- WRITTEN EXERCISE
In the article below on mercenaries in Iraq, why don't the cameramen working for Michael Moore have to show a passport or go through immigration when they fly into Baghdad? Answer in one to three sentences.

- EXTRACT
HOW OFTEN do you hear foreigners who are killed or injured in Iraq described as “contractors”? US campaigner and film director Michael Moore is one of those who has dug behind the headlines to find out what is going on:
‘First can we stop the Orwellian language and start using the proper names for things? Those are not “contractors” in Iraq. They are not there to fix a roof or to pour concrete in a driveway.
They are mercenaries and soldiers of fortune. They are there for the money, and the money is very good if you live long enough to spend it. Halliburton is not a “company” doing business in Iraq. It is a war profiteer, bilking millions from the pockets of average Americans.
The Iraqis who have risen up against the occupation are not “insurgents” or “terrorists” or “The Enemy”. They are the revolution and their numbers will grow-and they will win. When you watch a report “from Iraq” what you are getting is the press release handed out by the US occupation force and repeated to you as “news”.
I currently have two cameramen/reporters doing work for me in Iraq. They Fed Ex the footage back to me each week. That’s right, Fed Ex. Who said we haven’t brought freedom to Iraq!
The funniest story my guys tell me is how when they fly into Baghdad they don’t have to show a passport or go through immigration. Why not? Because they have not travelled from a foreign country-they’re coming from America to America, a place that is ours, a new American territory called Iraq.’
SUCH IS the crisis facing the occupation forces in Iraq that they are relying heavily on mercenaries. Some are former members of so called elite units-forces which the world over specialise in assassination, torture and fighting dirty wars.
Others are unemployed ex-soldiers from dozens of countries seduced by the promise of well paid and low risk “security work”. British companies have joined the scramble, led by US-based Blackwater Security Consulting, to win contracts. They expect to grab £1 billion in profits this year.
Many of the mercenaries fighting in Iraq learned their trade while propping up vicious dictatorships, serving in the Chilean army under General Pinochet or protecting the apartheid regime in South Africa. Mercenaries are allowed to carry small arms and are now demanding the right to carry larger weapons. There is no figure for the number of Iraqis they have killed.
Campaigning journalist Paul Foot, writing in Private Eye, has exposed some of the thugs hired by one company, Erinys: “In January two South Africans working for Erinys suffered a bomb attack. Deon Gouws was a former member of Valkplaas, a notorious ‘hit squad’ implicated in many murders. South Africa’s Truth and Reconciliation Commission granted him amnesty after he admitted involvement in more than 40 petrol bombings of political activists’ homes. Francois Strydom was a former member of Koevoet, a South African counter-insurgency unit in Namibia with a reputation for murder and torture.”

- MATERIAL PROVIDED

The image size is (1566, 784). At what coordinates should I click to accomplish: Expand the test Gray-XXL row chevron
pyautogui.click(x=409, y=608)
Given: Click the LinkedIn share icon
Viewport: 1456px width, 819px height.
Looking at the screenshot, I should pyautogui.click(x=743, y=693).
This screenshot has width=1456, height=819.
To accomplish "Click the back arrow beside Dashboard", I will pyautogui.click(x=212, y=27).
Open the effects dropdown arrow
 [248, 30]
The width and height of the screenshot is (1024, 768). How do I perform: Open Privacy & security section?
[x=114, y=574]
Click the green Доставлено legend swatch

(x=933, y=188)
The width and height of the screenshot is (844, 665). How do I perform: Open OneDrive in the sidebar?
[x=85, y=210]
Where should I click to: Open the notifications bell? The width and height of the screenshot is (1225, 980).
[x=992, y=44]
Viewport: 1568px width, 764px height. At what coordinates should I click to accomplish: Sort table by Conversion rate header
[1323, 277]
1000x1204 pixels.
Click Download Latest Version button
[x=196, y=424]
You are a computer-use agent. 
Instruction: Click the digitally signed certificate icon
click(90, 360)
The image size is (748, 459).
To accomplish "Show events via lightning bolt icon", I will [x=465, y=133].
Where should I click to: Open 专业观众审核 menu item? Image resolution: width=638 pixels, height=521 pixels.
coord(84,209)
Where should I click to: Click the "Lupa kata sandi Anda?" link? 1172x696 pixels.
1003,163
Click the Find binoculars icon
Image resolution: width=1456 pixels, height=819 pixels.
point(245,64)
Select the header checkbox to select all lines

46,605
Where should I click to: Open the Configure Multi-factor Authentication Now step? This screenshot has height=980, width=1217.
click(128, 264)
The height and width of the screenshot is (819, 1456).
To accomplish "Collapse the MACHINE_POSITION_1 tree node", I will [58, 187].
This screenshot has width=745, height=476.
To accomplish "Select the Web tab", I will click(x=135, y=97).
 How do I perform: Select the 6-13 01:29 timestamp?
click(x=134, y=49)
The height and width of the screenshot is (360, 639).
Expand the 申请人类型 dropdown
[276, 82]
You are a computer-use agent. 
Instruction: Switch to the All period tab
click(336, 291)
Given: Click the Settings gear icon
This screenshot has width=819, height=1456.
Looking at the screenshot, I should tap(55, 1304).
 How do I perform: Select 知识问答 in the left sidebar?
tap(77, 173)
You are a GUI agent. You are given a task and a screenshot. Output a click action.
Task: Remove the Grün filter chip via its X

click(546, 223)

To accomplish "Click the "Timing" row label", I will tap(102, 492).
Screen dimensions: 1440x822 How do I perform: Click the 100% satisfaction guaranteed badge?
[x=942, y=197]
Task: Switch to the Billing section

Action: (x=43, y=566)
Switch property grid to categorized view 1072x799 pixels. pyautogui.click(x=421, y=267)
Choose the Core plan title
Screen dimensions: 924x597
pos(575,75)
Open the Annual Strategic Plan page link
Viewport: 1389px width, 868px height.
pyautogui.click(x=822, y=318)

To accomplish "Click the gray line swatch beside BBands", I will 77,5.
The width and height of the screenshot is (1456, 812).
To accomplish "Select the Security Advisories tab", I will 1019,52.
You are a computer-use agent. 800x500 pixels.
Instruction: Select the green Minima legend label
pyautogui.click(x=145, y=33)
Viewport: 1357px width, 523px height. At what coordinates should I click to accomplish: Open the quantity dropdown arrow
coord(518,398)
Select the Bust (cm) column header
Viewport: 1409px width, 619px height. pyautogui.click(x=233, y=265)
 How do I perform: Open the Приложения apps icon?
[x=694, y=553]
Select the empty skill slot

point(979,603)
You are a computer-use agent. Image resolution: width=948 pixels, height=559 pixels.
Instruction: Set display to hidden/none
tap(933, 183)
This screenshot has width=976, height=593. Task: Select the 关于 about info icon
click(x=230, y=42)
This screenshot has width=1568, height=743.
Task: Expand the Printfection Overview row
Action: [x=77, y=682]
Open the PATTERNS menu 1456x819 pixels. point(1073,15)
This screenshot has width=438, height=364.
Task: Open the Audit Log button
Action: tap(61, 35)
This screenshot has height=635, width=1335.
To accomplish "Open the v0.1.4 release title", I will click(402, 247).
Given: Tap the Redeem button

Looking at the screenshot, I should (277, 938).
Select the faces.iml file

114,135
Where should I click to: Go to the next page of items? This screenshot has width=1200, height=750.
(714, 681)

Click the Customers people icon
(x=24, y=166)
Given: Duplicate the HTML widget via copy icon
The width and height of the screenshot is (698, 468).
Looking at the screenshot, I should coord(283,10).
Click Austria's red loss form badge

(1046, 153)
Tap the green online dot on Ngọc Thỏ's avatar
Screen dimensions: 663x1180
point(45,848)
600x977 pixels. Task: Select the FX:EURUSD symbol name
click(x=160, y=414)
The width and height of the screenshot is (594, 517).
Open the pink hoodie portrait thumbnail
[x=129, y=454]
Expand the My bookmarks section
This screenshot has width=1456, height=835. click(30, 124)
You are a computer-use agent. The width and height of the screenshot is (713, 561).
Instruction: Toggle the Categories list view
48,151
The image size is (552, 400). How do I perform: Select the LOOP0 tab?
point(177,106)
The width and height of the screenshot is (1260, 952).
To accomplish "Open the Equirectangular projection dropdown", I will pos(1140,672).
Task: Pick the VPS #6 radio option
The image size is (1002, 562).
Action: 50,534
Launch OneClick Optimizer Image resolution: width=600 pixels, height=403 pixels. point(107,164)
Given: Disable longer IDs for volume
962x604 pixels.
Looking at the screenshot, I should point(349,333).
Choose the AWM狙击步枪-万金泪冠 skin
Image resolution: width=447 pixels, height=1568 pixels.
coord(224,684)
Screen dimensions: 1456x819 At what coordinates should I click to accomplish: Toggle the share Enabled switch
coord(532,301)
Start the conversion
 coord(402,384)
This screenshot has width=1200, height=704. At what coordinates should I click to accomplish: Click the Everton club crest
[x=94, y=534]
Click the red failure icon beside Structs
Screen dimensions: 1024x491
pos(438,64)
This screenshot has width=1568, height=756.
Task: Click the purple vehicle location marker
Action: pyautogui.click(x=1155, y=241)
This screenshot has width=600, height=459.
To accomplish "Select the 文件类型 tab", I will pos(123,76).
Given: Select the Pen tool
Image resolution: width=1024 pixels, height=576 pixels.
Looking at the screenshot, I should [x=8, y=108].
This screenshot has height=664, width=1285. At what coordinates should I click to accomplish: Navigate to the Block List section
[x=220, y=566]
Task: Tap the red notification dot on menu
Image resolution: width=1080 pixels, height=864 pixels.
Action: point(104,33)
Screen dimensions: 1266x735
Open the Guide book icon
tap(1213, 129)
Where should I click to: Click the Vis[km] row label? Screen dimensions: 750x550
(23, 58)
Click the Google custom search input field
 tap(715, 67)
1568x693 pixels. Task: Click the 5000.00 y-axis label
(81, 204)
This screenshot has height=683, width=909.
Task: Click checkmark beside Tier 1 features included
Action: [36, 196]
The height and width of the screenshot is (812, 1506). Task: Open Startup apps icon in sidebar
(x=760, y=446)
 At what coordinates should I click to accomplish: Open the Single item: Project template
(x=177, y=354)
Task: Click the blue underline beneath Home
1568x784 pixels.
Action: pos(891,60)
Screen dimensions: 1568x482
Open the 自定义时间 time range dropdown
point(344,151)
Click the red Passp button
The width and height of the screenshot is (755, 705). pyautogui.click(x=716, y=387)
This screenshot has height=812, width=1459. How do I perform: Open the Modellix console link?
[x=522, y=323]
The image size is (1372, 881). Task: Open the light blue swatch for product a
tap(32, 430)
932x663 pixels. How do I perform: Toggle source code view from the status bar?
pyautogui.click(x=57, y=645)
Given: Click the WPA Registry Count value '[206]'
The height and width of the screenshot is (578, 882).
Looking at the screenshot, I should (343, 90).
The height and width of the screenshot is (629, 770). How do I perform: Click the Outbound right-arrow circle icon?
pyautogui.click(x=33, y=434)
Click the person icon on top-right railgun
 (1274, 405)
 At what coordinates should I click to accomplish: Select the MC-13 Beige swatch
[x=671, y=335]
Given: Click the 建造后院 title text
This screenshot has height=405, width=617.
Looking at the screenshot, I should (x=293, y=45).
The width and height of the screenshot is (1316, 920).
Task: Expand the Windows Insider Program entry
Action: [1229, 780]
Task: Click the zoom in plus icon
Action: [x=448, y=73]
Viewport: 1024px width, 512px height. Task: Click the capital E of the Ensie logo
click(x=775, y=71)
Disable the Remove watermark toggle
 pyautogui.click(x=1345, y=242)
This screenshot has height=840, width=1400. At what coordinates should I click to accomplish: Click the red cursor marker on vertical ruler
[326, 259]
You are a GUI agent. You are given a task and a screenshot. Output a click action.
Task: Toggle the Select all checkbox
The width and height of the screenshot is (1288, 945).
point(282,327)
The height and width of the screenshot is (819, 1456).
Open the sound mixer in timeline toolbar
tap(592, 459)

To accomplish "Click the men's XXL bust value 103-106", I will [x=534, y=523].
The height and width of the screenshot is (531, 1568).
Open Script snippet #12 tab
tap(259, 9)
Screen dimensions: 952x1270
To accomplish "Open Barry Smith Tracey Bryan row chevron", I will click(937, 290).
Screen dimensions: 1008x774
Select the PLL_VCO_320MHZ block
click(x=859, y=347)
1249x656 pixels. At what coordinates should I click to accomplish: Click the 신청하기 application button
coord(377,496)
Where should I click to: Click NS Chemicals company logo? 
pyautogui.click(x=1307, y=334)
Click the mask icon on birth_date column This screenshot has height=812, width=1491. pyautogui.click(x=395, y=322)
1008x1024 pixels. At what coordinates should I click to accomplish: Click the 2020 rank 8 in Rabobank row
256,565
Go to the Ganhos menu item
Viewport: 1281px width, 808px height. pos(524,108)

- ANSWER FOR THIS EXERCISE
They aren't treated as arriving from a foreign country. As Moore puts it, they are coming from America to America, because Iraq has become a new American territory that is "ours."